State employees worldwide contribute to the agency’s online internal encyclopedia — known as Diplopedia — and blog with their colleagues at State and other agencies in online communities of interest.
Officials in the Office of eDiplomacy, the group leading the Web 2.0 efforts, have said they hope the growing interest in collaborative online applications represents the beginning of a radical change for a bureaucracy famously obsessed with centralizing information control and resisting new information technology tools.
Thomas Niblock, the office’s director, said institutional opposition to new communication tools dates back to the time of telegrams.
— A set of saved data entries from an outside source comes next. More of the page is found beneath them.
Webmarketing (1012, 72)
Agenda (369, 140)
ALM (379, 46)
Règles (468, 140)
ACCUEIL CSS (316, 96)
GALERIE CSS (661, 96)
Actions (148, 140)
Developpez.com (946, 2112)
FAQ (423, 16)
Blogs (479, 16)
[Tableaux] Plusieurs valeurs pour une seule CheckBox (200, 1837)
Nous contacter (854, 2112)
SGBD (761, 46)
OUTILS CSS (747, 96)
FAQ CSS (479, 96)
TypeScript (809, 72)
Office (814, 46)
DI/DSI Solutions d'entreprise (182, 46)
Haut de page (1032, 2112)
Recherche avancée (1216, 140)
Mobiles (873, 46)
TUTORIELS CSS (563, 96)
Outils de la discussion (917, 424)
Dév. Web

However, he said, enemies of the United States successfully use IT tools to share information, and the agency must adapt if it expects to effectively compete.
“The Department of State historically is a very conservative organization,” Niblock said. “We were slow to adopt communications technology at every juncture.” However, by using online tools, “we can connect people wherever they are who have something to contribute to a dialogue, to document preparation, to creating a repository of information.”
State observers trace the beginnings of the change in the department to former Secretary Colin Powell, who made IT a priority by replacing the agency’s antiquated computer systems. But observers said the department still must convince its old guard that high-tech does not necessarily mean high-risk.
“There’s a generational problem — the people who come in to State [now] are used to using IT more intensively, and the older State folks are still in the yellow legal pads era,” said James Lewis, director of the technology and public policy program at the Center for Strategic and International Studies and a former Foreign Service officer.
In the past, when an officer left a foreign post after spending a few years on assignment, much of the information the officer amassed was lost rather than stored as institutional memory, Lewis said. But that culture is changing.
State officials said they hope the rapid growth of the Diplopedia program, which has gained 255 editors and more than 1,400 entries in six months, is evidence that officers are using IT to chronicle their experiences.
The American Foreign Service Association, the union and professional organization that represents Foreign Service officers, favors the eDiplomacy initiatives, said John Naland, the union’s president and an active Foreign Service officer.
Meanwhile, senior officials in the Office of eDiplomacy said they want to do more than promote uses of new technology. They want to change how the agency views itself.
State’s blogging and wiki activities, named the Communities @ State program, are important because they represent a new way of quantifying the agency’s institutional knowledge, Niblock said. Employees should think of institutional knowledge as their collective experiences and share that knowledge, he said.
Communities @ State features about 30 active blogs on subjects from weapons of mass destruction to terrorism to the Turkish economy. The blogs are open to federal employees worldwide to share interests or expertise.
“There’s a sense that we can’t afford to lose control, and I think that we can’t afford not to,” Niblock said. “We can’t afford not to open up the system a great deal more than it’s open right now because that’s the way the world functions. If we err too much on the side of security and control, we will become irrelevant.”
Ben Bain is a reporter for Federal Computer Week.